-- SELECTED PASSAGE --
════

Posted by missed on July 6, 2009

Okay, let’s talk about video games. A few years ago, a little company called “Codemasters” released an equally little game called Overlord. It was met with mixed response; some reviewers really dug it, and others, well, just didn’t get it. IGN, for example, was one of the latter, though you wouldn’t know it given their recent review for Overlord 2.

            The thing about the first Overlord was that it was like reading Giambattista Vico instead of Descartes, and seeing an alternate and wonderful way that games could have gone. Now, obviously, this new path wasn’t as developed as the same old trail that games like Halo, Madden, Metal Gear and so on stood on, but it was, well, new. And I’ve always been a big supporter of new frontiers, especially when the old frontiers are so old that they’re stagnant.

            Of course, Overlord was a far from perfect game. But here’s the breakdown of the good: you play as basically Sauron from Lord of the Rings with little gremlins instead of Orcs running around to do your evil bidding. The gremlins, bluntly called minions, are controlled via the left joystick in a giant, semi-autonomous cluster that leaps, smashes, beats and loots whatever you direct it into. Whichever is appropriate. The right stick controls the Overlord, who, if you power him up, becomes a potently dangerous force of his own, with sword, axe, or Sauron-like mace.

            What brought it all together was the attitude: the minions take genuine joy in whatever evil you have them execute in your name, whether it be looting and burning the countryside, beating down Halflings, dwarves and townsfolk, or sacrificing themselves by jumping into a giant vat of molten iron to make your armor stronger. My little heart melted at their gleeful cries of “Treasure! For yooou!”, “Maaasta!”, and when they found something they could use, “For me!” while plopping a pumpkin down on their heads.

The world in which these little terrors lived was as colorful as they were, a brightly inversed spoof of High Fantasy, in which unicorns are just white horses with a bloody horn, Halflings are the scourge of the dale and dwarves are, well, dwarves. But more dickishly. On the further end of it all were the Heroes, the white-knights of legend after the tales had run out, putting on weight and imposing their obnoxiously high and mighty agenda on the fiefdoms. It just made you want to beat everything with a giant mace and then burn it to the ground. Thank goodness you brought a giant mace, and some fire.

The bad, then. First, the minions on the left joystick meant a fixed camera, and less than perfect auto shift. Second, minions could die, and they took their weapons and armor with them. While not intrinsically bad by itself (I would expect some penalty for death) it became a little ridiculous when you throw insta-kills into the picture, in all their glory, simply for being in the wrong place at the wrong time, such as in fire, poison, beneath a boss, or, most frustratingly, touching water. In any capacity. Plus, they’d follow you in, like lemmings on an island. The steady increase in these sorts of death zones later in the game made it frustrating in the extreme, when you’re A-Squad was annihilated by, essentially, a deep puddle and you were left with a bunch of unarmed noobs. It got to the point where you’d just buff the hell out of your Overlord and leave your team at home.

════

Screenshot grounding data
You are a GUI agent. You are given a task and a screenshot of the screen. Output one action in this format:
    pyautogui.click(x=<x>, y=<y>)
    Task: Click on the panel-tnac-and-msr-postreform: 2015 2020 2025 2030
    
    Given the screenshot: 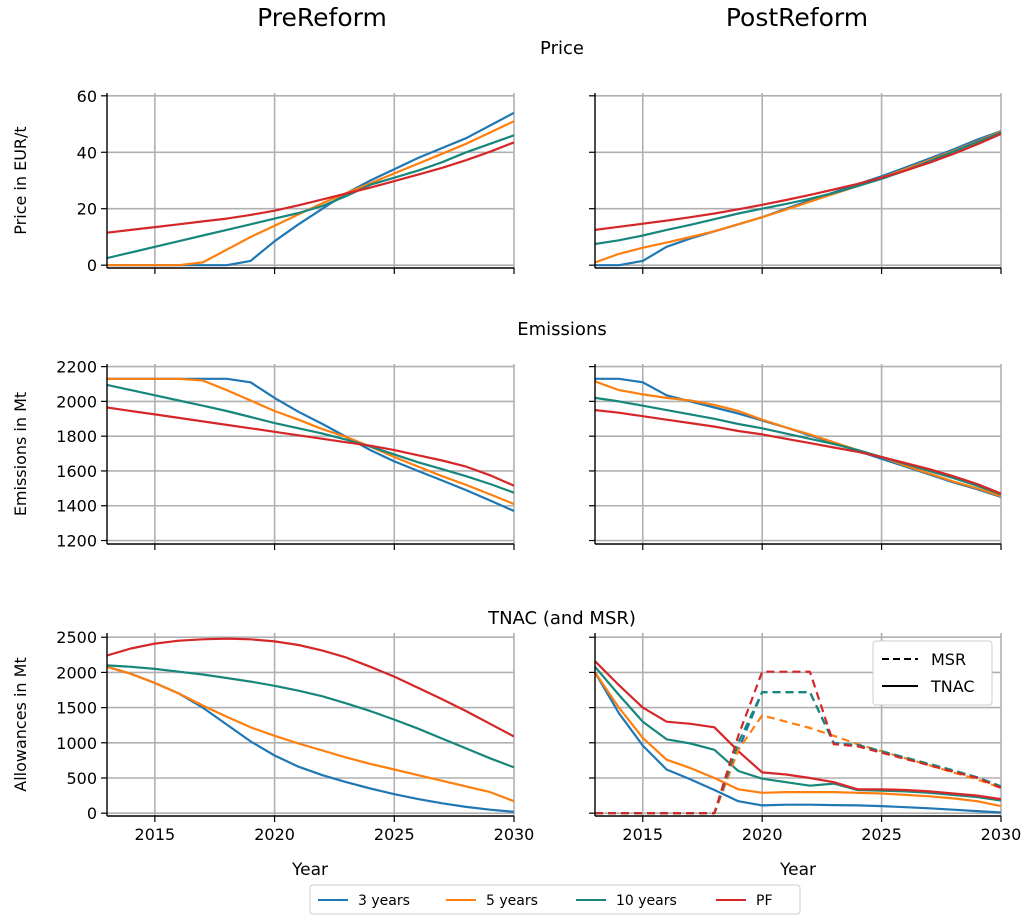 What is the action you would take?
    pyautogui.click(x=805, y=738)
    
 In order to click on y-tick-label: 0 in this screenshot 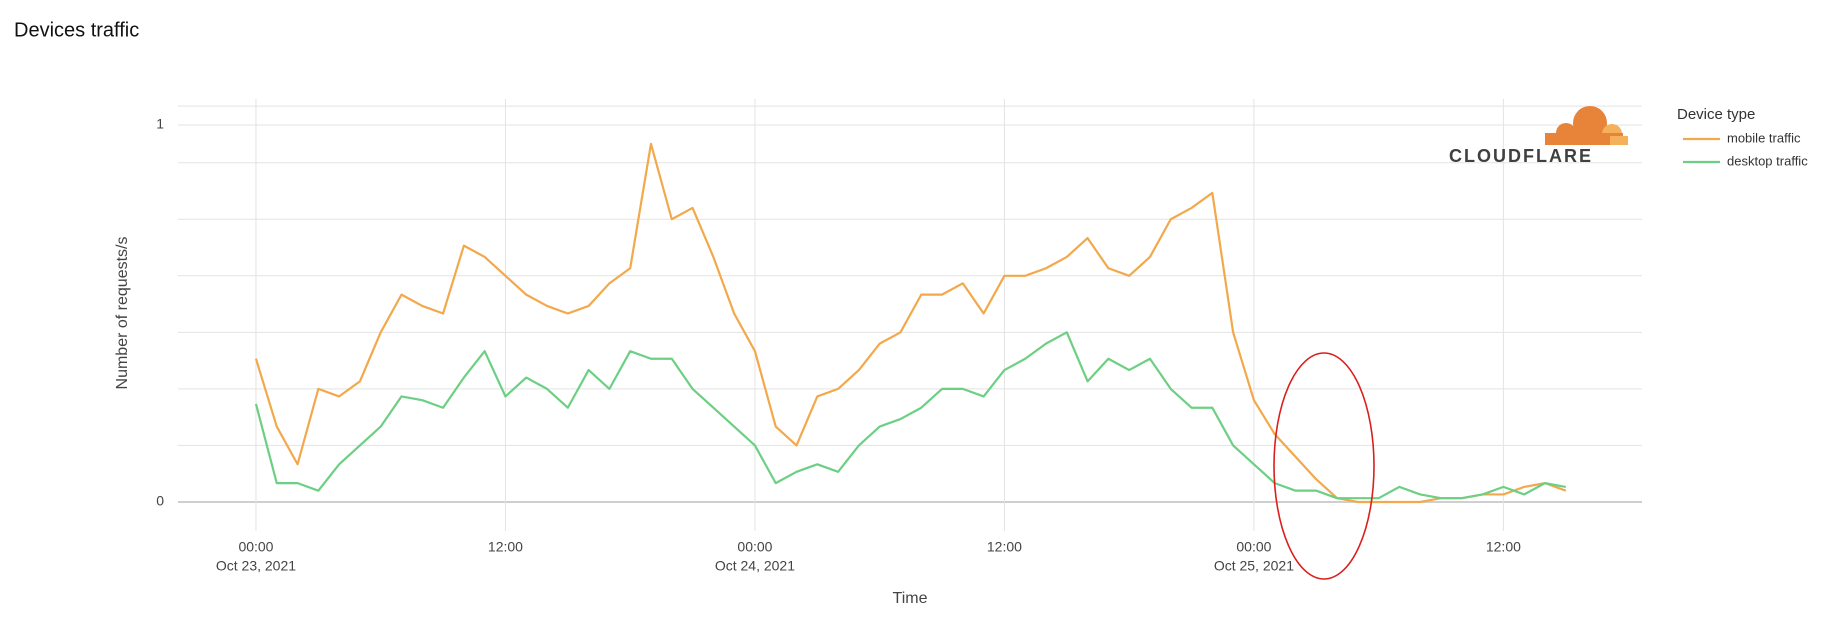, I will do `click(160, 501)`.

════

-- REQUIREMENT 1 --
Return the stretch of the Overlord review from "Posted by missed" through "for Overlord 2.", copied word for word.
-- REQUIREMENT 2 --
According to the Overlord review, what do the minions jump into to make the Overlord's armor stronger?

-- WRITTEN ANSWER 1 --
Posted by missed on July 6, 2009

Okay, let’s talk about video games. A few years ago, a little company called “Codemasters” released an equally little game called Overlord. It was met with mixed response; some reviewers really dug it, and others, well, just didn’t get it. IGN, for example, was one of the latter, though you wouldn’t know it given their recent review for Overlord 2.

-- WRITTEN ANSWER 2 --
A giant vat of molten iron.